• WHAT YOU HAVE TO DO
Below are some records. Pull every line that contains the word "computer".

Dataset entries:

* * * * *

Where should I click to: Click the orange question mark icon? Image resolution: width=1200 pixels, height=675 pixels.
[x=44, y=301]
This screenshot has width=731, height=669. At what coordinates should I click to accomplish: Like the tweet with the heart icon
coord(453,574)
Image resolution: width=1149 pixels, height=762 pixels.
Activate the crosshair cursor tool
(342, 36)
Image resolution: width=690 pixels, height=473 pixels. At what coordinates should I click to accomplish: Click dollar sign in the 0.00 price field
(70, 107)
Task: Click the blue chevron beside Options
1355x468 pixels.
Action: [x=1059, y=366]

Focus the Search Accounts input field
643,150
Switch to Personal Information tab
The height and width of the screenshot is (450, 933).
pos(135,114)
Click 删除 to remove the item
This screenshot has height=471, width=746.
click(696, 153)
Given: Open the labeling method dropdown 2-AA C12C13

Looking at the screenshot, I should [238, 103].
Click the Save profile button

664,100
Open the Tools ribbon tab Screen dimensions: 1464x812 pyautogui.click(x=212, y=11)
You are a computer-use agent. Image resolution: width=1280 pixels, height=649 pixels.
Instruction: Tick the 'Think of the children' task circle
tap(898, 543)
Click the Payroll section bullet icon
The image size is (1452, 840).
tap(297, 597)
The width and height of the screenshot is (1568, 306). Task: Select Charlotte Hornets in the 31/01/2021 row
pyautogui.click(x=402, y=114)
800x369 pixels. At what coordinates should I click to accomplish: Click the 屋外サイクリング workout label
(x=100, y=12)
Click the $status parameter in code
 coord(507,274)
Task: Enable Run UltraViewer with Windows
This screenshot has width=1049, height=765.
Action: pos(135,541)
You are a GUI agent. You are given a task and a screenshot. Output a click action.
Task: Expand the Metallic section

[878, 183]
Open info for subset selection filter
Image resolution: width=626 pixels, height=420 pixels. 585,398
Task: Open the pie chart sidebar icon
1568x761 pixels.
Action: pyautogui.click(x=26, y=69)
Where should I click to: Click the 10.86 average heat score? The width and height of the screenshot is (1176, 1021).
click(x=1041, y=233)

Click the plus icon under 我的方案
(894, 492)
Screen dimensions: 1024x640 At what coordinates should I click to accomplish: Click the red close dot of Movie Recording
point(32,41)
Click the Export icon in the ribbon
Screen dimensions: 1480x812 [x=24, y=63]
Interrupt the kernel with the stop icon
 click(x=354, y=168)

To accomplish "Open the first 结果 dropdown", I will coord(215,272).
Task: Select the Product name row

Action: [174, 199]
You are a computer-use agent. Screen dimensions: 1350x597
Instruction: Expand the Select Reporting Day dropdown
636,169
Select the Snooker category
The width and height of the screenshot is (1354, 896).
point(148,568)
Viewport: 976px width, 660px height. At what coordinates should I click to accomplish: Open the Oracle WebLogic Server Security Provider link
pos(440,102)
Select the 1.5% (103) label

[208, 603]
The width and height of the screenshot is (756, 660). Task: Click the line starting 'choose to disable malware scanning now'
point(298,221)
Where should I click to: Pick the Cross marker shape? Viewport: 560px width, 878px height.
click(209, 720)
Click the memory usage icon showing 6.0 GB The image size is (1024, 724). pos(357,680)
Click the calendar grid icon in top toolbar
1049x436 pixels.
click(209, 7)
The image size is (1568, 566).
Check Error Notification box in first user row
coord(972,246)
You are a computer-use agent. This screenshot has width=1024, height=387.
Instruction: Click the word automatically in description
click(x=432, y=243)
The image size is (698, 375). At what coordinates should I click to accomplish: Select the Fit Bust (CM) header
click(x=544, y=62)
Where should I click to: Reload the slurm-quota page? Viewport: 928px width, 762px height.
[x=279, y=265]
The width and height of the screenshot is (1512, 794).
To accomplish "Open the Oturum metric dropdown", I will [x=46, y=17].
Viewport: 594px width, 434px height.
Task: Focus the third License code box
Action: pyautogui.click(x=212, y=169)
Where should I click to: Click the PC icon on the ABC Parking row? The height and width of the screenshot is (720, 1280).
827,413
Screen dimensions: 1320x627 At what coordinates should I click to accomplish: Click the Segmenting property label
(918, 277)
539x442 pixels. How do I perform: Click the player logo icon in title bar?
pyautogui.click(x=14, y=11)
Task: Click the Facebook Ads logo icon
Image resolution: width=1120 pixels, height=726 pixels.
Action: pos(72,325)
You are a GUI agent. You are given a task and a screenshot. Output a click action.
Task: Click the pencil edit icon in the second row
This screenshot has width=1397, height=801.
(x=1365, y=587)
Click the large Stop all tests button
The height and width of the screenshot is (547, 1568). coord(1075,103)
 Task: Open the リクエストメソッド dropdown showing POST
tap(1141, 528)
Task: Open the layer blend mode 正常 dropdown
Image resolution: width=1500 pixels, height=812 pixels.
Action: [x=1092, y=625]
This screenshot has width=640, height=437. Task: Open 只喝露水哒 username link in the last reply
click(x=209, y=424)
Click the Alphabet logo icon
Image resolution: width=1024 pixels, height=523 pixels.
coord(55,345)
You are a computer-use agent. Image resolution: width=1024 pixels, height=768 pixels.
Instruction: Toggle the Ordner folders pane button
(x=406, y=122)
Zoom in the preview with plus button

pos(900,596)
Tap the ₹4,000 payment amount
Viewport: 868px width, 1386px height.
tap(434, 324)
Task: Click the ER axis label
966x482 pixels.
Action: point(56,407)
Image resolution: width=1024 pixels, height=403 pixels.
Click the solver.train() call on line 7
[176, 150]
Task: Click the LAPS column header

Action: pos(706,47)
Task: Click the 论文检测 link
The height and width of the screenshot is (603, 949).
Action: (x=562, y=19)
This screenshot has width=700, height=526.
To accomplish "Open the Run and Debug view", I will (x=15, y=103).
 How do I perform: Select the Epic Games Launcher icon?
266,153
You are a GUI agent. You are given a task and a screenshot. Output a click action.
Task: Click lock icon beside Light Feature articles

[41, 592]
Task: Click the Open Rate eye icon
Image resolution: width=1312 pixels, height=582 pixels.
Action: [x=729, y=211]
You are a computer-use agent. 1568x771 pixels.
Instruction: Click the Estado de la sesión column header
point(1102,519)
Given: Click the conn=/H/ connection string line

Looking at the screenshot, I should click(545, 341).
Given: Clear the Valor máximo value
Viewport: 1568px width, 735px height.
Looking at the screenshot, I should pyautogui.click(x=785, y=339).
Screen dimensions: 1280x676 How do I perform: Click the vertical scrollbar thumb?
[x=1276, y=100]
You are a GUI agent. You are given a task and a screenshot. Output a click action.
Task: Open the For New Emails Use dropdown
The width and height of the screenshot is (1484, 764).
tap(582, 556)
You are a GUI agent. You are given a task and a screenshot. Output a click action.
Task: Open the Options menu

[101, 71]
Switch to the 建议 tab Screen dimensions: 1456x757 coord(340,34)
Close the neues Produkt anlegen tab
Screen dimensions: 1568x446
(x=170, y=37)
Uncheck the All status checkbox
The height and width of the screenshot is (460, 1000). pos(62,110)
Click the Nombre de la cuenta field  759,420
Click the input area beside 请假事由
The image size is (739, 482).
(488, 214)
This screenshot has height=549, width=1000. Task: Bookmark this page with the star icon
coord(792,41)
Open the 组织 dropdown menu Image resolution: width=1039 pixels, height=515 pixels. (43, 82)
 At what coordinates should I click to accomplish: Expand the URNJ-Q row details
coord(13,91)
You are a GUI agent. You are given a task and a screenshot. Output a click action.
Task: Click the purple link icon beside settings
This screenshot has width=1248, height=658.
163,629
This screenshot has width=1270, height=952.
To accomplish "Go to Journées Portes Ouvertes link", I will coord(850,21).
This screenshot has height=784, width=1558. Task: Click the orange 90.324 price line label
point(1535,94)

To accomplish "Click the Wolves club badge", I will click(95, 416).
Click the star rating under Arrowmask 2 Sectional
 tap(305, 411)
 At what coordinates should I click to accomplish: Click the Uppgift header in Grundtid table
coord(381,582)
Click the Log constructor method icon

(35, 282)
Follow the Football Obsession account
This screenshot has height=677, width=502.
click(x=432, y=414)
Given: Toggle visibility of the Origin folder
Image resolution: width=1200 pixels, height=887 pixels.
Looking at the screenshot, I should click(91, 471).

* * * * *

• RESPONSE TO THIS EXERCISE
You are a computer-use agent. Image resolution: width=1280 pixels, height=649 pixels.
You are a computer-use agent. Screen dimensions: 1350x597
You are a computer-use agent. This screenshot has width=1024, height=387.
You are a computer-use agent. Image resolution: width=1024 pixels, height=768 pixels.
You are a computer-use agent. 1568x771 pixels.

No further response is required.